I love the smell of the the sunk cost fallacy in the morning. While what Wilkinson writes here is true, it’s also largely irrelevant. Ryan notes the reasons why this fallacy isn’t worth perpetuating:
Libertarians, for some reason I haven’t yet grasped, seem to view the world as remarkably static. In their world, population is not growing. New entrants to the workforce aren’t choosing where and how to live. Demographics are etched in stone; the population isn’t getting older and embracing smaller family sizes. And people never, ever move house. Libertarians also seem to like the “newspaper commenter” critique of urbanist arguments: “Why do you want to make everyone live in Manhattan?” There’s no such thing as a shift at the margin in this view.
In practice, the US is far from done building.
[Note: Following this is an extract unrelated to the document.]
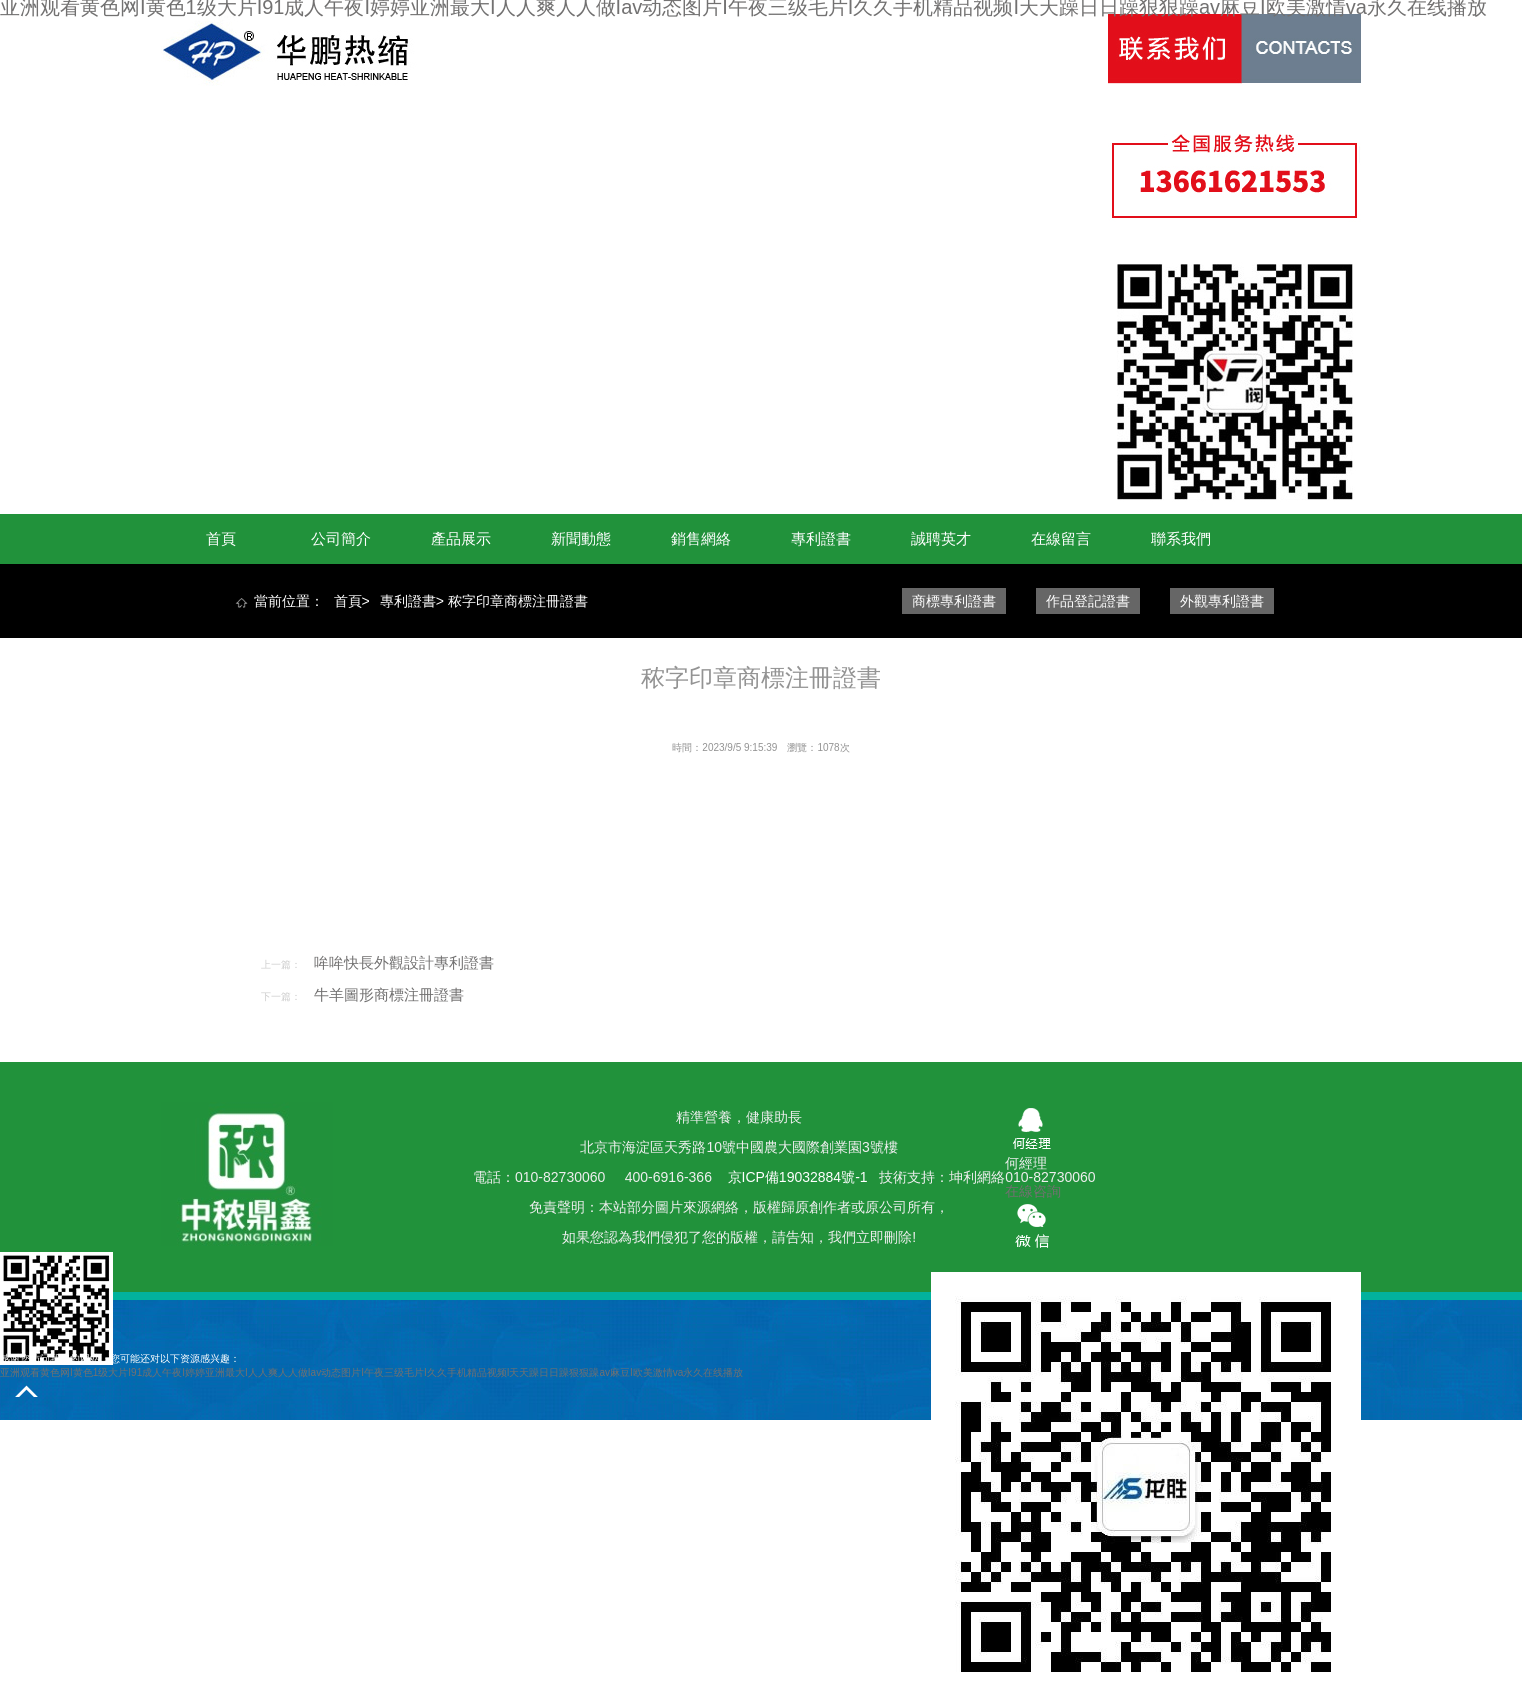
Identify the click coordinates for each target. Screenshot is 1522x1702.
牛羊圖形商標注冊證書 (389, 994)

Tens of millions of new homes will be built in the coming decades. Hundreds of billions of dollars will be spent on transportation infrastructure. The current built environment has, as a result of decades of government policy, taken on a rather suburban, auto-centric tilt. So what? No one is suggesting that we tear down all of that and replace it with something entirely new. I, and others, are suggesting that making it easier (or, you know, legal) to build in a denser, more walkable fashion would be advantageous. Similarly, given the burden of maintaining such a large and costly road infrastructure, it might be wise to devote a larger share of dollars for new construction to substitute technologies.
Market Urbanism doesn’t agree, or doesn’t seem bothered by the sunk cost fallacy:
So, in other words, building either of the options, roads or rail both require “a large environmental sacrifice”, but all other options must be kept off the table, so let’s just sweep that under the rug. Yet, there is an other option to consider for those who really think something should be done about carbon: STOP WASTING MATERIAL AND ENERGY ON CONSTRUCTION OF INFRASTRUCTURE BOONDOGGLES THAT SUBSIDIZE TRANSPORTATION! That still goes double for roads and airports, where congestion and carbon emissions could be reduced through revenue-generating measures such as congestion tolling.
I appreciate the job Market Urbanism does, but his assertion that we should just stop subsidizing transportation completely ignores the political realities of the day. This is one of the primary reasons many folks go insane when arguing with Libertarians. At least Will Wilkinson acknowledges the follies of path dependence – Market Urbanism seems fit to ignore the political realities we live with.
Perhaps the biggest thing to note came in Avent’s comment section: commenter ‘jack lecou’ notes that the change won’t be transformational – at least not in the immediate future. The changes that got us to our current transportation system weren’t transformational, either – they were incremental. The key in getting our transportation system back in balance is to make those kinds of incremental changes in both our built environment as well as our political environment.
This is essentially the only politically possible path to choose. It’s also the most realistic path to implement change.